Why, then, is it so difficult for British bands to make an impression in America? "Look at the size of the UK and the size of the US and you've got your problem. But there are also key divisions between the UK and the US markets. In Britain, bands seem to be able to ride the hype of a single in a way that's never going to happen in the US. You have to knock people out with an album here.

"There is also that question of audience. In America, you have a market saturated by commercial R&B. Audiences in Britain seem to have broader tastes, and to accept new things more than the average American fan does. If you look at the Billboard singles charts, there are songs which make top three in Britain that would have no chance here."

This summation of the crucial differences between the American and British scenes, seems to indicate that, while it may be more difficult for the current crop of British bands to make a mark in America, it need not necessarily be impossible. What may preclude many bands, who are fêted in Britain, from becoming household names across the pond, is something more basic - quality.

"Listen", says Haas. "I'm not saying I don't enjoy British art rock. But there are whole crop of bands in Britain that I'm enjoying, because I enjoy the bands they are pooling from. So, early Gang of Four, or Joy Division. But not everyone is a music nerd like me - they're not all going to get it." Is he talking about Editors? A smile suggests he is.

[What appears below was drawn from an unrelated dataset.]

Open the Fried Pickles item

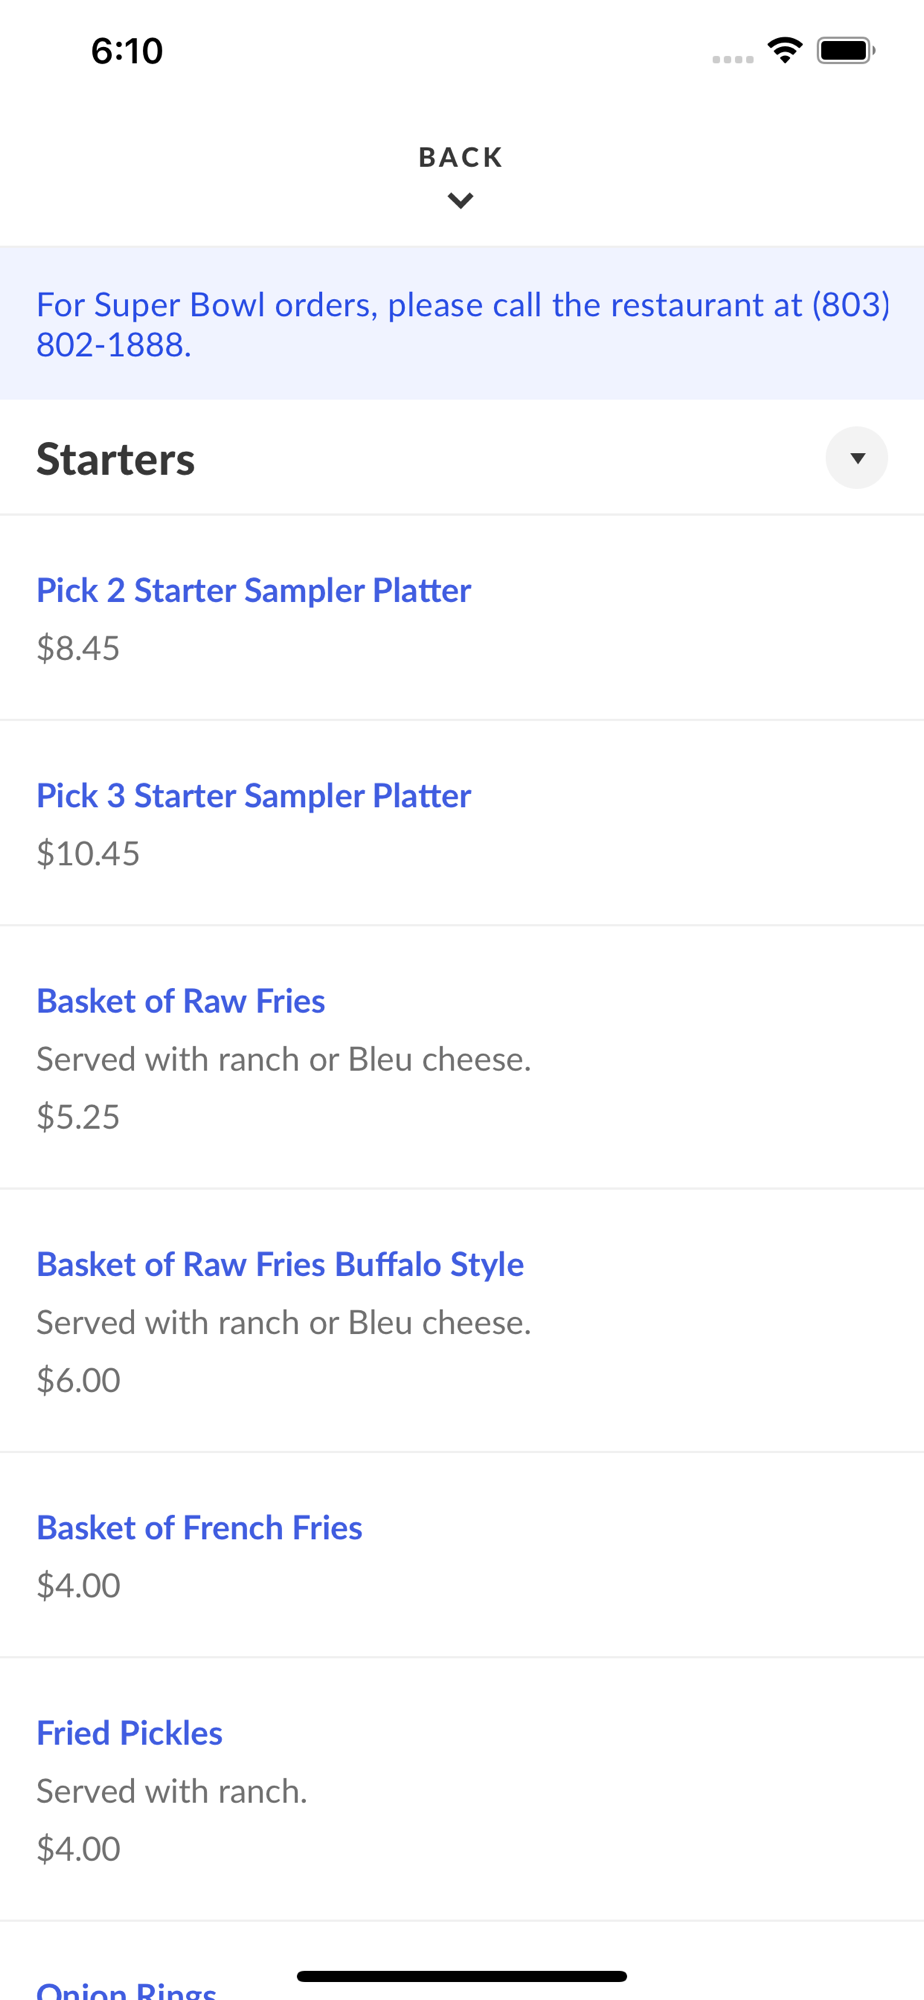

Both Maximo Park and Editors have mustered critical mass in Britain. Now, only time will tell if America will yield itself to their charms. Maximo Park seem better placed to launch an assault. Several Americans who had come to the gig from as far flung places as Atlanta and Miami agreed that "Maximo kicked Editors right off the stage". One suggested that Tom from Editors "should smile more."

Maybe he will soon. If either band can break America, reaping the acclaim and greenbacks that accompany cracking the world's most remunerative music market, you can bet your bottom dollar they'll be smiling.